Adipokines can be classified as either pro-inflammatory, anti-inflammatory or both. While kallistatin is known for its strictly anti-inflammatory activities, chemerin has been found to either promote or inhibit inflammation, depending on the circumstances.
Kallistatin is mainly produced in the liver but can be found in tissue related to cardiovascular function, such as the heart, kidneys and blood vessels. Research suggests that this protein exerts plenty of beneficial effects, including vasodilation and the inhibition of inflammation, oxidative stress, fibrosis (scarring) and tumor progression. In fact, animal studies have found that kallistatin can prevent many undesirable events, such as hypertension, heart and kidney damage, arthritis, influenza virus infection, tumor growth and cancer metastasis. A closer look at its anti-tumor activity reveals that kallistatin suppresses tumor growth by inhibiting angiogenesis, inflammation and cancer cell proliferation, and inducing cancer cell death. (Related: A compound in pomegranates can trigger cancer cell death.)

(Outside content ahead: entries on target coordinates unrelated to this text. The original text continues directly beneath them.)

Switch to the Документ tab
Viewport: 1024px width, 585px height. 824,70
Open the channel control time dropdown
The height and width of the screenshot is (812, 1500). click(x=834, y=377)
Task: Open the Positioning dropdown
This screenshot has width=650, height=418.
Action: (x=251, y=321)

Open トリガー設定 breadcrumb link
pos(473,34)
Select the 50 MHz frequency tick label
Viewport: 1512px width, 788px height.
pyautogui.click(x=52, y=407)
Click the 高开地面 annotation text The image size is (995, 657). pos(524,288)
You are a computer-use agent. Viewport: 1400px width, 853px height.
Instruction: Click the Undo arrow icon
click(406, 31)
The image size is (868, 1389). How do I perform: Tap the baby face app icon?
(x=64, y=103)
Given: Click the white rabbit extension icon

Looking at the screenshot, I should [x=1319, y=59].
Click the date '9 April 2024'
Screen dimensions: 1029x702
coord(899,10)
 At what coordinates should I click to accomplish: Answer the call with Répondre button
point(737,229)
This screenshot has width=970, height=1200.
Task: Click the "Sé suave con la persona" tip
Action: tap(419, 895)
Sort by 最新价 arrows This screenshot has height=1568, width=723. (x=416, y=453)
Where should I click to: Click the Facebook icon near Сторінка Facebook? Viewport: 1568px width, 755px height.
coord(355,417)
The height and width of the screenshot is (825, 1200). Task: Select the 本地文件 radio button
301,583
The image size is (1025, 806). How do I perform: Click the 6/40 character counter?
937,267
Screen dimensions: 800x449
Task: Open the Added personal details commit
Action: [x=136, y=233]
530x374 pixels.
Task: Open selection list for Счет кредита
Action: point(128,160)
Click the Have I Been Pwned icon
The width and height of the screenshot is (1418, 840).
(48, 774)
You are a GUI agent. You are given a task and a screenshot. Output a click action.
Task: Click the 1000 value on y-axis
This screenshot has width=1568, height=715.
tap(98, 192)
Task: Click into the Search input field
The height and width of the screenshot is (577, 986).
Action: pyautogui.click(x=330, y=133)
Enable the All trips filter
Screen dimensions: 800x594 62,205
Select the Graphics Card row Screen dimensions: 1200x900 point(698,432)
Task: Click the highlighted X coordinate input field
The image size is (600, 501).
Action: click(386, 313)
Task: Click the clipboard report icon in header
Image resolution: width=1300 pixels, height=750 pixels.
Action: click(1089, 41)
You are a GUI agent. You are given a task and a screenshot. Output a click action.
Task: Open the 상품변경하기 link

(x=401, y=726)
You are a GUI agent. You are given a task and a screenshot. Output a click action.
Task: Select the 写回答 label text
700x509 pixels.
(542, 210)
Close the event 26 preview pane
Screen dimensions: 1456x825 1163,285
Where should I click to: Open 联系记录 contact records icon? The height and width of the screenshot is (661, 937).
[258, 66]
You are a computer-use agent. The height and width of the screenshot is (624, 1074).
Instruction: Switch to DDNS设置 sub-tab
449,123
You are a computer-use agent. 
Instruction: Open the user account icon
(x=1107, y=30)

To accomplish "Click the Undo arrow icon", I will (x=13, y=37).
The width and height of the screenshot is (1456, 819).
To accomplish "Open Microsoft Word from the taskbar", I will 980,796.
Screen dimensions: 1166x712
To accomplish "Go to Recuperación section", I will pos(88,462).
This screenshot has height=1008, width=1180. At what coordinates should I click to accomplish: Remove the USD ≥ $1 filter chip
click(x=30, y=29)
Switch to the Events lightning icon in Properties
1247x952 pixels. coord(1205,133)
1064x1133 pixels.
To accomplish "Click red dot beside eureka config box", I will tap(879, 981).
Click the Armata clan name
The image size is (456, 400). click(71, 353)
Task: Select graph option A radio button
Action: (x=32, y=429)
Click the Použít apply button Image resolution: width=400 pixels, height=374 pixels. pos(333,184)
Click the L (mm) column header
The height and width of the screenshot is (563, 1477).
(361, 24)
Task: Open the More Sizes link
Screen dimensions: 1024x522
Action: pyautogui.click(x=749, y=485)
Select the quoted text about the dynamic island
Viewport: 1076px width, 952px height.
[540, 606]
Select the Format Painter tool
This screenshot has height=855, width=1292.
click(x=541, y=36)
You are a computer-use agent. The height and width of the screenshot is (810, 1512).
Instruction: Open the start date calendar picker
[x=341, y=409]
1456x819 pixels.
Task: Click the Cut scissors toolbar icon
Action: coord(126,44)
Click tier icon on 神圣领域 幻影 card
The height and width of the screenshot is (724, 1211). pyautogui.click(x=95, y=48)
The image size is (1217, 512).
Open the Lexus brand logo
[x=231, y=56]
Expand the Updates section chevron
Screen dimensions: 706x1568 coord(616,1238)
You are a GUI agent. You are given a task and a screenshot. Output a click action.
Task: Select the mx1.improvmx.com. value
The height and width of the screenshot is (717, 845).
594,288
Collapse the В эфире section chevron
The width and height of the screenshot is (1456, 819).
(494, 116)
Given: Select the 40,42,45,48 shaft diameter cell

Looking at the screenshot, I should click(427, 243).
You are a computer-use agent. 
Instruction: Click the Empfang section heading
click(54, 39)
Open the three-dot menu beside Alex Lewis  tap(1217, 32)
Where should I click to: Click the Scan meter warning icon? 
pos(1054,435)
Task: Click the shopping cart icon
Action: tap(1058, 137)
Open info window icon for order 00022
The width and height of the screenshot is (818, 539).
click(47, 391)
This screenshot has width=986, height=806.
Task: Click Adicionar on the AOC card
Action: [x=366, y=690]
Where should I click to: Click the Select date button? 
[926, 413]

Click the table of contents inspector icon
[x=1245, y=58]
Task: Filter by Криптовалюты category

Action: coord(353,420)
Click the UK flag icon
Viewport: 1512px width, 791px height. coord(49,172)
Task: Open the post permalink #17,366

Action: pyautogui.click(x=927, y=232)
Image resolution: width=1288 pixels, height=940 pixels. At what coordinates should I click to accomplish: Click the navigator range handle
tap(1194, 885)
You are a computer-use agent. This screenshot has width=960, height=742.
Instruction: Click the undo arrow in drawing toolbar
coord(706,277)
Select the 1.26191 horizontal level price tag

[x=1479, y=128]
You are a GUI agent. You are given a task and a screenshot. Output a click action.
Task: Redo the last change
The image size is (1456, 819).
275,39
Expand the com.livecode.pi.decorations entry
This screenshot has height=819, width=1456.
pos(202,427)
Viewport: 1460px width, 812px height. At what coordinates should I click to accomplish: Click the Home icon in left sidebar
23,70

Chemerin is known as a chemoattractant that induces the infiltration of immune cells in inflammatory diseases. Several studies have found that the levels of chemerin in obese subjects are positively correlated with the presence of pro-inflammatory molecules. But despite being a pro-inflammatory mediator, chemerin also has anti-microbial, anti-inflammatory and anti-tumor activities. In some cancer cases, the expression of chemerin is increased as a defensive measure. Chemerin is used by the body to recruit anti-tumor immune cells, reduce the production of pro-inflammatory molecules and change cancer-related signaling pathways. Studies involving different types of cancer have also reported significant anti-tumor effects following the restoration or forced over-expression of chemerin.
Both chemerin and kallistatin provide promising new strategies for the treatment and prevention not only of different types of cancer, but also of other chronic diseases. However, more research on these biomolecules is needed to fully understand and utilize their potential.